Re: Flash alternatives, the whole point is the lack of alternatives and the ubiquity Flash enjoys combined with the lax posture, updates from Adobe -- all of us have to take it (and similar widgets we've come to grudgingly accept) seriously as a chink in our armour, no matter what our platform. If you to go to Firefox, check out the "Flashblock" plug-in which lets you block or whitelist this stuff as you see fit.
Seriously, this should be the first post on the site for at least a week, if you are serious about wanting to protect your readership and not just trying to sweep this under the rug.
P.S. Let's keep the Mac vs PC debate for another forum. This comment thread is not the place guys.
It's a testament to the quality of your site that I keep returning despite all this workaround, but that you *knew* for weeks and didn't tell your readers, nor take more drastic action? Very. Bad. Decision making.
Many companies have done so and productivity has gone up without the fear of malwares.
Malware bytes is a great malware cleanser and it's free, do a search on download.com.
Well first the TTC apologizes for shitting on their riders , now you idiots "apologize" for infecting your readers . What is next ? i am curious and not fuc kin amused.
fail blog
You got some respect to earn back blogto
Poor decision making, Blog To. It shows how you view your readers.
Coincidentally (or not) my laptop got a virus 2 weeks ago that required a reformatting.. Symatec didn't catch it in time.
I use a Mac, so was unaffected by whatever issue you were having (thankfully), but I think for non-Mac users you need to do more. The "Important Site Announcement" link is very easily missed. It should be at the top of the page or coloured red to draw attention to it.
You guys dropped the ball on this and, like Giambrone, don't seem to be doing your best to make things right with your constituency, some (many?) of whom seem to have been negatively impacted by your lack of appropriate security and action.
FWIW, your statement is incorrect in that anyone with a good antivirus program shouldn't have had a problem. I use a non-Microsoft, slightly more secure browser (Opera), and was running a completely up to date version of Norton Antivirus when infected by your site. I'd start by urging ALL folks who have visited BlogTO in the past few weeks particularly on PCs to get their computers properly scanned by at least two different malware/antivirus tools to be sure they're not infected.
If it was ad based AdBlock Plus + FireFox may have saved me. I recommend this combo to everyone. And it works on PCs, imagine that.
In the meanwhile, everyone reading this, and especially everyone who got infected with whatever it was more than once, should check for security updates to their browsers, Flash plugins, and PDF viewers. If those updates aren't forthcoming, ditch what you've got and switch to something that's properly maintained.

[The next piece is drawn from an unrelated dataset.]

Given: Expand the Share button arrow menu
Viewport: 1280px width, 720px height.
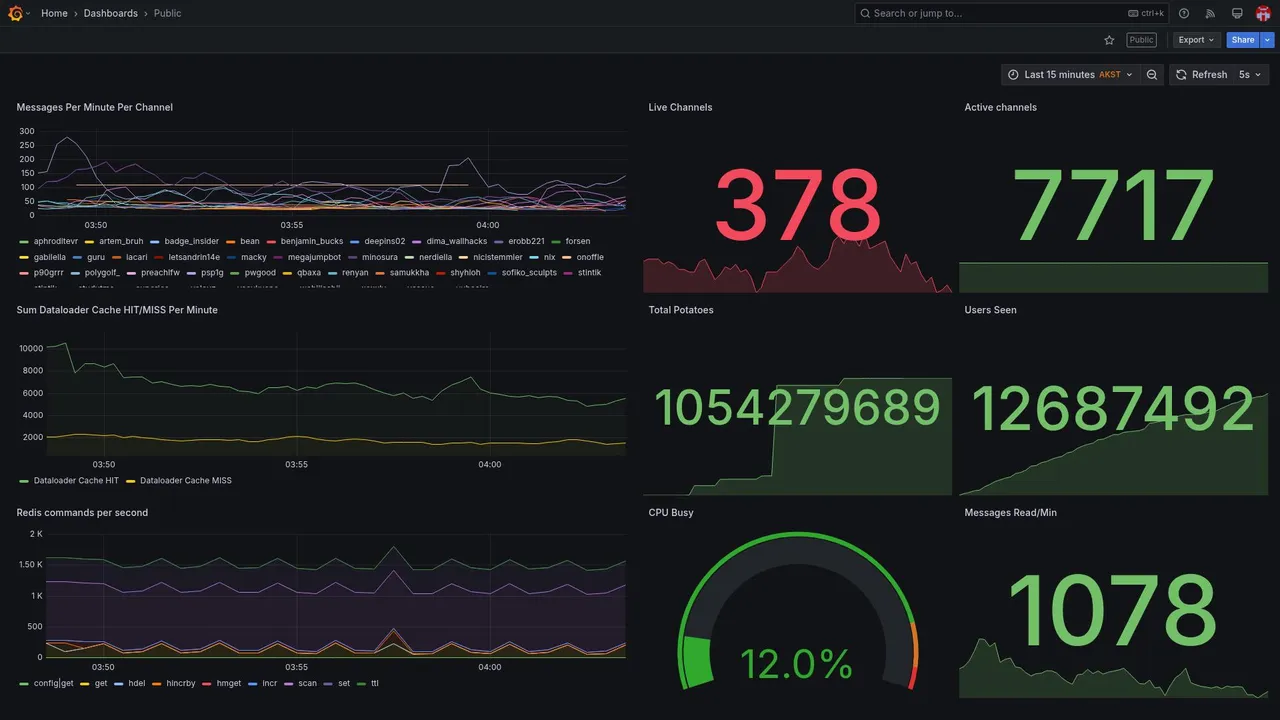Looking at the screenshot, I should coord(1268,40).
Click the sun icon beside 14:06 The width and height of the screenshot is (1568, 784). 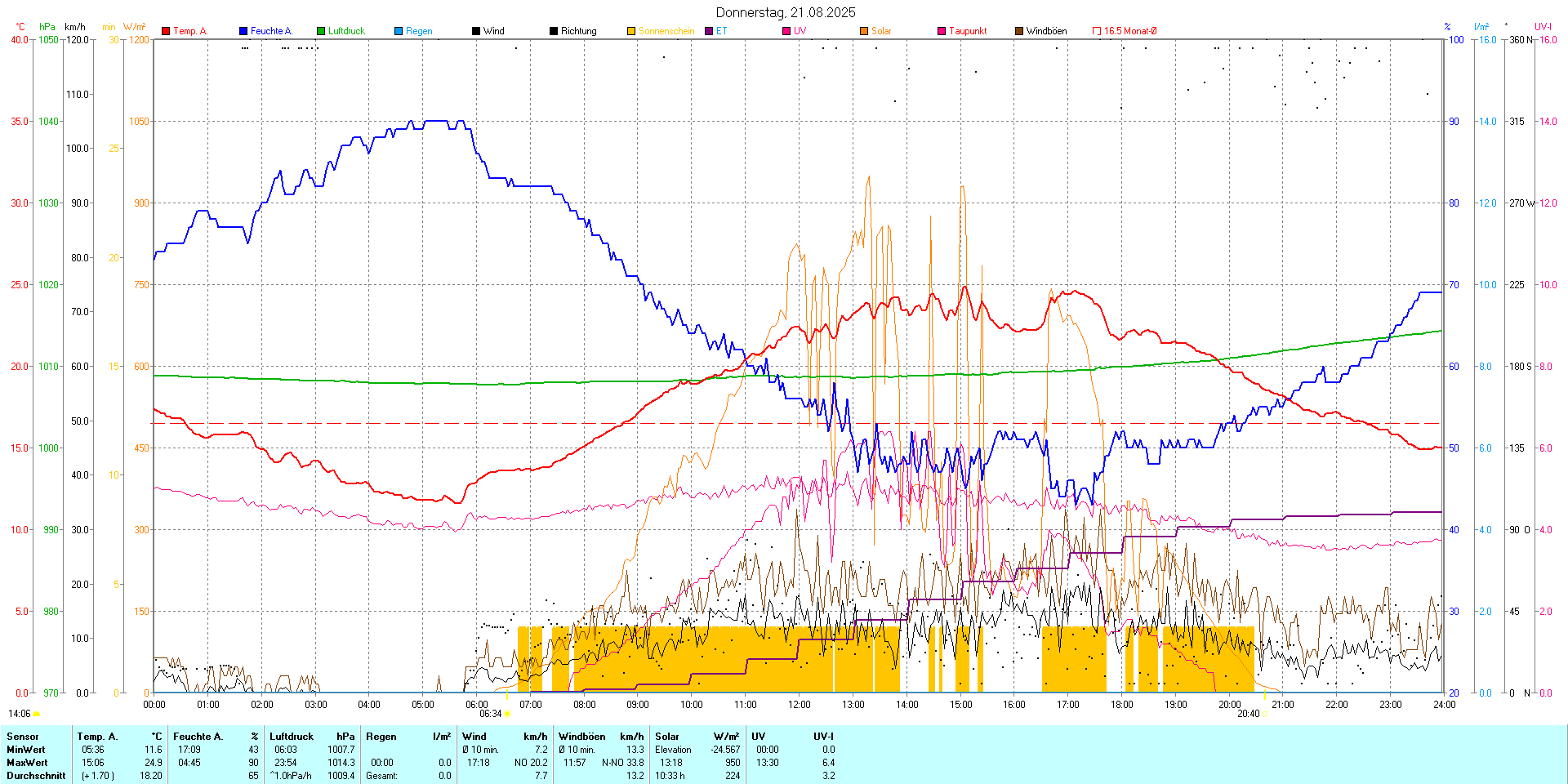(x=37, y=714)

This is a good example of the fact that a site that's been clean for years can one day serve you up an exploit.
The details still belong up in the body of the article, though.
I wouldn't blame Adobe, a problem in the application should not be able to damage proper operating system.
And that MSE actually isn't bad, on top of being free and easily available:
http://en.wikipedia.org/wiki/Security_Essentials#Reviews
Thank you Tim for providing us with the malware info. If those were the exploits used is your team aware of what malware was delievered? In the "WHAT DID THE MALWARE LOOK LIKE" section you mention the symptoms of "most" of the malware, is there any more that could be more subtle and dangerous?
By differently they mean they'll handle it exactly the same as before. They'll keep the site up and not make mention of the virus and let countless number of viewers get infected with the virus until they triumphantly claim they beat the beast!
Considering I completely reinstalled Windows a few days ago thanks to having a virus causing crap on my computer, it's unlikely I am getting warnings because I haven't cleared my cache since the last time your site failed to protect its readers.